### Kutipan sumber

Denpasar (Antara Bali) - Seni dan budaya kerajinan lokal Flores, Nusa Tenggara Timur, terancam punah akibat minimnya generasi muda yang berminat menggeluti bidang tersebut.
"Pelestarian tradisi seni dan budaya kerajinan lokal itu sepertinya hanya menjadi beban generasi tua," kata Daniel David, Koordinator Sanggar Budaya Bliran Sina, Sikka, Flores, NTT, dalam penjelasan disampaikan kepada ANTARA di Denpasar, Kamis.
Ia menyampaikan hal tersebut dalam "sekapur sirih pinang" atau kata pengantar bertepatan pembukaan Pameran Tenun Ikat, Pergelaran Budaya & Kesenian Sikka, Flores, yang berlangsung di House of Sampoerna (HoS) Surabaya, 14 April-15 Mei 2011.
Bila dicermati, katanya, hampir di seluruh tempat pembuatan kerajinan tangan di Flores, baik anyaman, ukiran gading, ukiran kayu, pandai besi, bahkan tenun ikat, yang terlibat para orang tua atau bahkan manula.
"Tidak adakah orang-orang muda yang tertarik terjun mendalami kegiatan-kegiatan tersebut?" kata David bertanya, seraya mengungkapkan kemungkinan asumsi tersebut tidak seluruhnya benar.
Namun, saat pertanyaan itu dilontarkan kepada para perajin manula tersebut, rata-rata mereka memberikan jawaban yang sama. "Memang sedikit orang muda yang tertarik meneruskan kegiatan mereka. Itu membuat mereka cukup risau," ucap Danaiel.
Kerisauan terutama dialami para perajin yang mempunyai komitmen dalam pengembangan dan pelestarian tradisi seni dan budaya lokal.
Para perajin manula itu khawatir, apabila mereka sudah tidak ada, maka kegiatan yang saat ini masih rutin dikerjakan tersebut nantinya tidak dapat ditemukan lagi jejaknya.

### Data sumber
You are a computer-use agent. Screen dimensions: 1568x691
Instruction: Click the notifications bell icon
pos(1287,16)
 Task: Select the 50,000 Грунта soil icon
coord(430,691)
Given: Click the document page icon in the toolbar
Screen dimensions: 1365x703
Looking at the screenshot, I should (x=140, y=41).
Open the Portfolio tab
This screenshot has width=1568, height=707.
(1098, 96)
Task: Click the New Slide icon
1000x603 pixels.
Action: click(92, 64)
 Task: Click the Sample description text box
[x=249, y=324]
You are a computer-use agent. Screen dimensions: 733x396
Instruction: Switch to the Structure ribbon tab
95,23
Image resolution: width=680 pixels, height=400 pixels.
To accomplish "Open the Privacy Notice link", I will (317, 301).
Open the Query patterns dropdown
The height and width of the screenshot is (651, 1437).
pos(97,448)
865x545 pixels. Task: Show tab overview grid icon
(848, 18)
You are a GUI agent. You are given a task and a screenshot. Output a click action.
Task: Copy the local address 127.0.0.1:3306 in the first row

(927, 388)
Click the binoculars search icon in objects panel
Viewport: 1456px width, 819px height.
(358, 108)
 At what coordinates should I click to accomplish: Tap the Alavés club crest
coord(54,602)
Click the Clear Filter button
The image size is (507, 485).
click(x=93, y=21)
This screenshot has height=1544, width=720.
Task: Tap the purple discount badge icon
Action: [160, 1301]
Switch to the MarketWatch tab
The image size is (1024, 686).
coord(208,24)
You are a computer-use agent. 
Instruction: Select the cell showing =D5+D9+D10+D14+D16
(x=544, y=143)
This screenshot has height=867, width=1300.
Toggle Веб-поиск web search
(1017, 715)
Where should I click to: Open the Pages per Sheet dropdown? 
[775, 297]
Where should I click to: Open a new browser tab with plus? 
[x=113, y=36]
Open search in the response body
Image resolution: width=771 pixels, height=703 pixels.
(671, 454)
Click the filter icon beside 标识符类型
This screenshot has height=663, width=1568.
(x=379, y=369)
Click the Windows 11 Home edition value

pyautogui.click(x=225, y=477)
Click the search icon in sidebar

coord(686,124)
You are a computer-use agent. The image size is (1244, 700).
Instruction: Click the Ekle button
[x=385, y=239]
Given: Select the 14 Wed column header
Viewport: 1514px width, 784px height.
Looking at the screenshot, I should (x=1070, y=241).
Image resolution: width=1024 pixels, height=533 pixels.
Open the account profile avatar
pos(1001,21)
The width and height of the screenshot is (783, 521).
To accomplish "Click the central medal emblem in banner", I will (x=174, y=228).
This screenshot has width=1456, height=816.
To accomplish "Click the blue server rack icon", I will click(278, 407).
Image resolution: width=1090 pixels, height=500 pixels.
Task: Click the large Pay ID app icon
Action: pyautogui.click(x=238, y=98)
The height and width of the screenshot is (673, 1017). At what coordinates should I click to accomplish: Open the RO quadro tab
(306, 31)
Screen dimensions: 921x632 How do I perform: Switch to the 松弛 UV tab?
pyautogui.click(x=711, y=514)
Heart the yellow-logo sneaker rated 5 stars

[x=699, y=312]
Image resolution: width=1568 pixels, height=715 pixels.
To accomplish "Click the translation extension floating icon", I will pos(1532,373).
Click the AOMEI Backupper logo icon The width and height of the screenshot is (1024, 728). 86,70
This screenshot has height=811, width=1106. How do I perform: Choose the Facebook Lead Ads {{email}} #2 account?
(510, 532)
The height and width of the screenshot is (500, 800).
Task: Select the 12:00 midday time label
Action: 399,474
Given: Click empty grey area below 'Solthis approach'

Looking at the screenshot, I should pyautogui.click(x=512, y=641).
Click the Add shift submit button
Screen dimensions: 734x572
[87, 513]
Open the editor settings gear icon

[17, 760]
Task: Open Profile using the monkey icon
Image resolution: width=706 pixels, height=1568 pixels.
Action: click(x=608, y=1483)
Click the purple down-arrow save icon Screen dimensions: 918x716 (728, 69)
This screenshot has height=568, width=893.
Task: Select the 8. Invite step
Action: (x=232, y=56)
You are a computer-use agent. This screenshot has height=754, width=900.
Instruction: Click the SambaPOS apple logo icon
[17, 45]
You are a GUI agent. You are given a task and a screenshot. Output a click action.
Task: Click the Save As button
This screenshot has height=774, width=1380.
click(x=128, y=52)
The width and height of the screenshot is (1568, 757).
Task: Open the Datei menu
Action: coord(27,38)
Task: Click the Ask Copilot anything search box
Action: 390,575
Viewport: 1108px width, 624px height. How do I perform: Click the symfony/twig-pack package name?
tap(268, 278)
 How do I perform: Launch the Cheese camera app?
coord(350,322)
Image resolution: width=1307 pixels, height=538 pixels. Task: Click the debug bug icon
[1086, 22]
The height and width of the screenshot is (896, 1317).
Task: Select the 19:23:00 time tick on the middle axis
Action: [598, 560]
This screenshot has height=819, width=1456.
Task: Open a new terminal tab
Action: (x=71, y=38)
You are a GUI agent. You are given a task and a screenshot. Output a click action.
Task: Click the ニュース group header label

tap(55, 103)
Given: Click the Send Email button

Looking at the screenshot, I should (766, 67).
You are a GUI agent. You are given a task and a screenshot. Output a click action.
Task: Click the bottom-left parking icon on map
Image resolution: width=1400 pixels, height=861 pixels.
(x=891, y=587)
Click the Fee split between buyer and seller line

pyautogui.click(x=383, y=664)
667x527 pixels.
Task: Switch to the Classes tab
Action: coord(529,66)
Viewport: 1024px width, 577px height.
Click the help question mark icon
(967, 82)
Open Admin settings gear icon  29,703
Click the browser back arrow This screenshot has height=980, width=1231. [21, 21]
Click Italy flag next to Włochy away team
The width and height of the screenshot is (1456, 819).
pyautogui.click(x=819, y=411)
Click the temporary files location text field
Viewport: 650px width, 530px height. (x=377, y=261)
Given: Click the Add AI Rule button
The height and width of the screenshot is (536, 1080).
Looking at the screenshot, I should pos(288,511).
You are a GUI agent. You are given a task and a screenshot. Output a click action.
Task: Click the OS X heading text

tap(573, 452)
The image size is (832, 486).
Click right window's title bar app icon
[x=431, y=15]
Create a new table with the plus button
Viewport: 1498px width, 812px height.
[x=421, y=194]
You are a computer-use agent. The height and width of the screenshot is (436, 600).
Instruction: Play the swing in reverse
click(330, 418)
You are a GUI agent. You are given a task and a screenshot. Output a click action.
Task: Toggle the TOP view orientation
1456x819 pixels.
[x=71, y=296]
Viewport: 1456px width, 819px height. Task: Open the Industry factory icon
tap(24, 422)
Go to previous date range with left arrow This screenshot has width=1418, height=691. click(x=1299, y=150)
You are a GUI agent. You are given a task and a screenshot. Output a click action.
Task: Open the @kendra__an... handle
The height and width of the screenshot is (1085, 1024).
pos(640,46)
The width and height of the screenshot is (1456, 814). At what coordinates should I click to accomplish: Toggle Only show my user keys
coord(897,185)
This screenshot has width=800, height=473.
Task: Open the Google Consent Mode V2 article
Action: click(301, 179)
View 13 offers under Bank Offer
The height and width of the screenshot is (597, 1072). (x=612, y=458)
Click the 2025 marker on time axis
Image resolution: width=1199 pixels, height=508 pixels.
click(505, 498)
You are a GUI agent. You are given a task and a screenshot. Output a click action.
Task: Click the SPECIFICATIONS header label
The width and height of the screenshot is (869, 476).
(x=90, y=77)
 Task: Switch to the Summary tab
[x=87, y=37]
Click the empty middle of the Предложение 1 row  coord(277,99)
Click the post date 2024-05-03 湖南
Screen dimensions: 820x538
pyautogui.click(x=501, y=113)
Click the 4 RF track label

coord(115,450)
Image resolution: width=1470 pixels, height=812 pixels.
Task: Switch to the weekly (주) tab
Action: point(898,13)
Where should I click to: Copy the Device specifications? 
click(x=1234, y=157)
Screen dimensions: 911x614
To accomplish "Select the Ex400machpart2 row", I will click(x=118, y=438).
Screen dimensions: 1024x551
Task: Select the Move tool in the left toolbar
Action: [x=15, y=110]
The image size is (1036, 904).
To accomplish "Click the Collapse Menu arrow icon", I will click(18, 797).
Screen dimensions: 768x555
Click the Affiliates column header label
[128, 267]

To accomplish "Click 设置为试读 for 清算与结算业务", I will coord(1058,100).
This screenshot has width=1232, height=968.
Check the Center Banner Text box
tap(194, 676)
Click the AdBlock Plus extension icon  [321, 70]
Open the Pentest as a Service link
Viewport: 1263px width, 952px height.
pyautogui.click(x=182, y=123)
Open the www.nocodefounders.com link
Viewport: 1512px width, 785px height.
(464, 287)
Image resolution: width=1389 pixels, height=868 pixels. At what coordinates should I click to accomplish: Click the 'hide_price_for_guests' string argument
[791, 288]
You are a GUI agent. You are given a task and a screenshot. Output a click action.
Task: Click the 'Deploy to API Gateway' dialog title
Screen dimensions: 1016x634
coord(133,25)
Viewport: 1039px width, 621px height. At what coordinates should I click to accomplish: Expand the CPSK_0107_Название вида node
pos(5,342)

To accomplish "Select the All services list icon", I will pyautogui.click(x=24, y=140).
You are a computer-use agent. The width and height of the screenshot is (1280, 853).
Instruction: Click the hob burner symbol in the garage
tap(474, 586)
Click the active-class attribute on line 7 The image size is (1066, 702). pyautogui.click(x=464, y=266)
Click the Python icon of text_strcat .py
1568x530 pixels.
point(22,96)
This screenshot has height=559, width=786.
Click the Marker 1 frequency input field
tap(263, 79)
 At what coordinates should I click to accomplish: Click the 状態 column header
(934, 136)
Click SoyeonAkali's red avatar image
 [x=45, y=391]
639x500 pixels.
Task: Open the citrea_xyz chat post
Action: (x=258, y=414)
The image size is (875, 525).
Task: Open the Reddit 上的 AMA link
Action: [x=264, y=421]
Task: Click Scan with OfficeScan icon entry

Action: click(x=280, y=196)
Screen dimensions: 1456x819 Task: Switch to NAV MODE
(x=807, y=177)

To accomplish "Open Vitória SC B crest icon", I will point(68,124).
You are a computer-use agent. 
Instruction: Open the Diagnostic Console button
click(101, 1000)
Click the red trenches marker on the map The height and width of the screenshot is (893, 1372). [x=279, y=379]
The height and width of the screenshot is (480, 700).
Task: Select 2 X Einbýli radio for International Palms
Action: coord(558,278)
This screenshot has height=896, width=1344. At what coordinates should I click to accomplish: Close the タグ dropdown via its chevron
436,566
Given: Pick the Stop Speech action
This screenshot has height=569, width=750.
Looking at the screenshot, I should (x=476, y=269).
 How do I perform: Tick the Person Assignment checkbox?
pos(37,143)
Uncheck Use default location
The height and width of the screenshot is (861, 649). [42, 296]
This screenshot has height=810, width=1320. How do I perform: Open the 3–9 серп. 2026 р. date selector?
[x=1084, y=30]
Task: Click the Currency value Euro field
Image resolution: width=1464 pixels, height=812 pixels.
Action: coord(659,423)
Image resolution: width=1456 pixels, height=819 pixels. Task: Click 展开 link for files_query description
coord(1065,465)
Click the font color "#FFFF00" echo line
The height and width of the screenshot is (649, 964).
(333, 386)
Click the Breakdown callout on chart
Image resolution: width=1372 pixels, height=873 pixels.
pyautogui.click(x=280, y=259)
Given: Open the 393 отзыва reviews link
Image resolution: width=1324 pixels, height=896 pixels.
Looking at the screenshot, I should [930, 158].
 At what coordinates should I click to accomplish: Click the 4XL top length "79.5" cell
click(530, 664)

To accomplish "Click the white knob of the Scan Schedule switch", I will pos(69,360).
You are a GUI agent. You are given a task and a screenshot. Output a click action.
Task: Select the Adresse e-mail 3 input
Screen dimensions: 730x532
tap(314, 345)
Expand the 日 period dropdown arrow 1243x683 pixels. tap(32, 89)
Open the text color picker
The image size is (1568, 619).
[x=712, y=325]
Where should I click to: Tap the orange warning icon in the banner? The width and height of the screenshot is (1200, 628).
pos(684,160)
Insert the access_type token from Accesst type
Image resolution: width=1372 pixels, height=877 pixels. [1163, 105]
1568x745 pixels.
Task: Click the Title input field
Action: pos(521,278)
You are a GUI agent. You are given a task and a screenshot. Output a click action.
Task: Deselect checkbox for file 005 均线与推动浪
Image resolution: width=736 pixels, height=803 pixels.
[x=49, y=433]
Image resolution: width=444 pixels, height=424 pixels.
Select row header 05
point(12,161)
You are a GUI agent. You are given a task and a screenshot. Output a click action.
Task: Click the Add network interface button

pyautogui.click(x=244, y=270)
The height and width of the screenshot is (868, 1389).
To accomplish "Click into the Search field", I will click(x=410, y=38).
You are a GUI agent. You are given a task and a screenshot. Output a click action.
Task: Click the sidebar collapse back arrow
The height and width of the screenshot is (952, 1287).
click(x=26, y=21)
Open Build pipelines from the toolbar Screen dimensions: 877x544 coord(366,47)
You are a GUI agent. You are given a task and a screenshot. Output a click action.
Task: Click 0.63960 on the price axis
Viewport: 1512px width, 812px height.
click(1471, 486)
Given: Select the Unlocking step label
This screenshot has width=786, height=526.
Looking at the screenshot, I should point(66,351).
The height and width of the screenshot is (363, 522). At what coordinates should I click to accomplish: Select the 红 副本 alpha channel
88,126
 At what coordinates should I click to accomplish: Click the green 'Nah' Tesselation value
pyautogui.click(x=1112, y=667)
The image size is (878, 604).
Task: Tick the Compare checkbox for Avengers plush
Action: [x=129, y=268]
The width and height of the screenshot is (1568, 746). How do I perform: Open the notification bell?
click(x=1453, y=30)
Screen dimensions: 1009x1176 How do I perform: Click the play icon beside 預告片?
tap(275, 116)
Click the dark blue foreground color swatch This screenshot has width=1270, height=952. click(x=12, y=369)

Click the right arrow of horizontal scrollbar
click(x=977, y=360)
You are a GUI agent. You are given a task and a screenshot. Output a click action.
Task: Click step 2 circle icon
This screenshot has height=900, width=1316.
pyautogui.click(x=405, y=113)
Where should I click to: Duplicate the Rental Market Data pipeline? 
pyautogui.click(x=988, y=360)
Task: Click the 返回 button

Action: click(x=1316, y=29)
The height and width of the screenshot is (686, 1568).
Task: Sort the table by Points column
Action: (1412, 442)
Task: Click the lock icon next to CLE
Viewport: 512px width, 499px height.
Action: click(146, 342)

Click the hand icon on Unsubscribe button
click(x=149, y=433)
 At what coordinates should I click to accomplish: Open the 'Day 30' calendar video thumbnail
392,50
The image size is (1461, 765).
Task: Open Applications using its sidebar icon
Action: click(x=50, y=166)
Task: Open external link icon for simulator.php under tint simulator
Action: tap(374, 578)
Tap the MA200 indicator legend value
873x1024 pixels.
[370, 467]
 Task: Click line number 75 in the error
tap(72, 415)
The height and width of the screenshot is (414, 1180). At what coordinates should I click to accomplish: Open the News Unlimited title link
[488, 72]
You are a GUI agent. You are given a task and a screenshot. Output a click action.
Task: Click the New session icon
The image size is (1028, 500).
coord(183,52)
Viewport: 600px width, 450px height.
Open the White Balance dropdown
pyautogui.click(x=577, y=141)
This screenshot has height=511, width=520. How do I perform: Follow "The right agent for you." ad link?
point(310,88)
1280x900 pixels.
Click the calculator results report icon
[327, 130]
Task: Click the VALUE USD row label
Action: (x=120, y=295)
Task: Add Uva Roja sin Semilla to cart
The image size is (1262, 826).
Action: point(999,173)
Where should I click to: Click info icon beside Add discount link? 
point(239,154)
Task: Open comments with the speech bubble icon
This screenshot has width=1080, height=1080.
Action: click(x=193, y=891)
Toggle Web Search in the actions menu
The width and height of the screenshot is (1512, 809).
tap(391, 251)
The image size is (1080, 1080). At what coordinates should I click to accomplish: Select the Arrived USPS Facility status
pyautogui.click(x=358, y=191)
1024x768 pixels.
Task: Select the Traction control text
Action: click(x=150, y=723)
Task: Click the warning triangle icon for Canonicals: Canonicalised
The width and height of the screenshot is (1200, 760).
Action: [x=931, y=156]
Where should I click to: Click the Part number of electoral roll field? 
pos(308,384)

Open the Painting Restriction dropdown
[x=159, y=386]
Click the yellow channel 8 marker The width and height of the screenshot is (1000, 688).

### Tugas yang diberikan 1
Tampilkan setiap baris catatan yang memuat kata "location".
### Tugas yang diberikan 2
Mohon lanjutkan teks tentang kerajinan lokal Flores yang terancam punah itu, dimulai sesudah kalimat terakhirnya.

### Hasil tugas 1
Click the temporary files location text field
Uncheck Use default location

### Hasil tugas 2
Lebih jauh lagi, teknik-teknik yang selama ini dipelajari para pekerja seni manula secara turun-temurun maupun mandiri dalam membuat kerajinan tersebut, termasuk keunikan dan kekhasan bentuk, motif, dan bahan, akan hilang tidak berjejak seperti air meresap ke dalam pasir.
Menurut Daniel, situasi itu cukup mengusik pikiran. Apalagi tanah Flores mempunyai sejarah kekayaan tradisi seni dan budaya kerajinan lokal yang sangat beragam.
Dalam seni kerajinan tangan tersebut, juga belum banyak usaha-usaha untuk mengembangkan kegiatan itu agar bisa digarap dan kemudian dipasarkan dengan lebih bagus.
Usaha-usaha produksinya umumnya masih sangat sederhana, karena hanya untuk kebutuhan pasar lokal. Belum banyak yang dikembangkan sebagai produk suvenir untuk wisatawan. "Kalaupun ada, kualitas produknya masih rendah, sehingga kurang memenuhi standar mutu," katanya.
Berangkat dari realitas itu, Sanggar Budaya Bliran Sina terus berupaya memperkenalkan tradisi dan seni tenun ikat Flores.
"Kami ingin berbagi dan mengajak kita semua untuk lebih mencintai dan memberi dukungan terhadap produk-produk lokal itu. Berkomitmen pada pelestarian tradisi dan seni budaya lokal agar tidak hilang ditelan zaman," harapnya.
Daniel menyampaikan terima kasih kepada berbagai pihak yang mendukung pameran, termasuk apresiasi dan kehadiran seluruh pengunjung.
"Semuanya telah membuat kami, anggota Sanggar Budaya Bliran Sina, bangga dan lebih bersemangat dalam melestarikan tradisi dan budaya ini. Mari kita buktikan bahwa pelestarian tradisi seni dan budaya kerajinan lokal bukan hanya menjadi beban generasi tua," katanya seraya berucap "epang gawan" (terima kasih) dalam Bahasa Sikka.
Pada pameran tersebut juga diselenggarakan seminar tentang tenun ikat dan pelestarian budaya Sikka, Flores, Sabtu (16/4) pukul 09:00 - 12:00 WIB, dengan narasumber Daniel David (Koordinator Bliran Sina).
Kemudian workshop tentang pengenalan dan praktek pembuatan warna alami, Sabtu (30/4) dan Sabtu, 7 Mei 2011 pukul 09:00 - 12:00 WIB, dengan narasumber juga Daniel David, dibantu Yustina Neing (master warna biru & hitam), Magdalena Kartini (master warna merah, kuning, & hijau), serta Gensiana & Maria Gorety.
Kontribusi peserta Rp350 ribu untuk penggantian bahan-bahan praktek, materi tertulis, dan makanan ringan.
Sedangkan pergelaran budaya dan kesenian tradisional Sikka, Flores, dilaksanakan pada tiga hari Sabtu (30/4) serta 7 dan 14 Mei pukul 14.00 - 17.00, Minggu (24/4) dan 1 Mei pukul 10.00 - 13.00, Minggu (8/5) pukul 14.00 - 18.00, serta Parade Budaya & Pawai Bunga HUT Surabaya.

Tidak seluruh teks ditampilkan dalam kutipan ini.